For those of you unfamiliar with NBPTS, it is an organization that certifies teachers who successfully complete a screening process designed to identify effective educators. Founded in 1987, it has certified more than 70,000 teachers, most of whom receive annual bonuses or increased pay from their states due to their certification. There are millions and millions of dollars spent every year by the states on certification and teacher incentives.
It’s a great idea. There’s only one hitch: it doesn’t work. Research shows that certified teachers are no more effective than teachers who have not gone through the certification process.
What does NBPTS do with this research? Here’s what they don’t do: they don’t learn from it, retool, and figure out how to identify and certify truly effective teachers. Instead, they try to bury, discredit, or dispute any research that doesn’t agree with their assertions.
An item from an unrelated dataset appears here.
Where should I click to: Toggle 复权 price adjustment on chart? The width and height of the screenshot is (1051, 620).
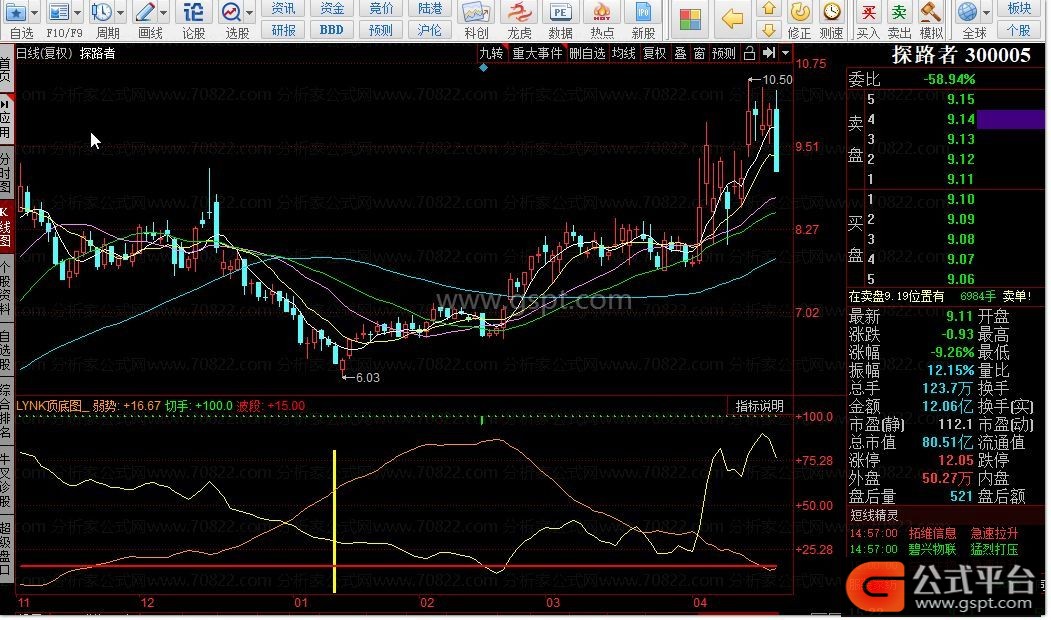tap(654, 53)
The latest attempt: a bad piece of PR called “Measuring What Matters,” in which a group of 10 NBPTS-certified teachers do their best to question the existing body of research, mostly by saying that available research measures effectiveness on the basis of independent assessments (ie, state tests), and that what they do – the superior value they bring to the classroom – cannot be measured using independent measures of student knowledge and skills.
They argue instead for “authentic” assessments, portfolios, and other components of a “multiple measures” model that are all based in subjective analysis of student work, assumedly by the same people responsible for teaching them in the first place. (I’ve written about grade inflation, and the need for independent assessment, here.)
It’s clearly detached thinking – but how will this mentality kill public education?
As I’ve said, public education is going to have to start reaching out to stakeholders (not government, but the rest of us stakeholders) for support. And if educators and administrators toe the line on this thinking – “we’re really good at what we do, but you can’t possibly measure it” – in the face of public awareness of poor K12 outcomes (dropout rates, remedial postsecondary rates, international comparisons, and more), the public will simply balk. They’ll be polite – “good luck with that” – but they’ll quickly realize that it’s pointless to invest in a system governed by this mentality, and walk away. The opportunity to find outside support will be lost – and public education will have to face the wrenching cutbacks it could have otherwise avoided.
I’ll close with a quote from Jim Collins’ “Good to Great and the Social Sectors”:
To throw up your hands and say, “But we cannot measure performance in the social sectors the way you can in a business” is simply lack of discipline. All indicators are flawed, whether qualitative or quantitative. Test scores are flawed, mammograms are flawed, crime data are flawed, customer service data are flawed, patient-outcome data are flawed. What matters is not finding the perfect indicator, but settling upon a consistent and intelligent method of assessing your output results, and then tracking your trajectory with rigor. What do you mean by great performance? Have you established a baseline? Are you improving? If not, why not? How can you improve even faster toward your audacious goals?
To attract stakeholders, this is the kind of thinking that education will have to adopt – and definitely not the kind of thinking that involves arguing against independent outcomes data simply because you don’t like what the data represent.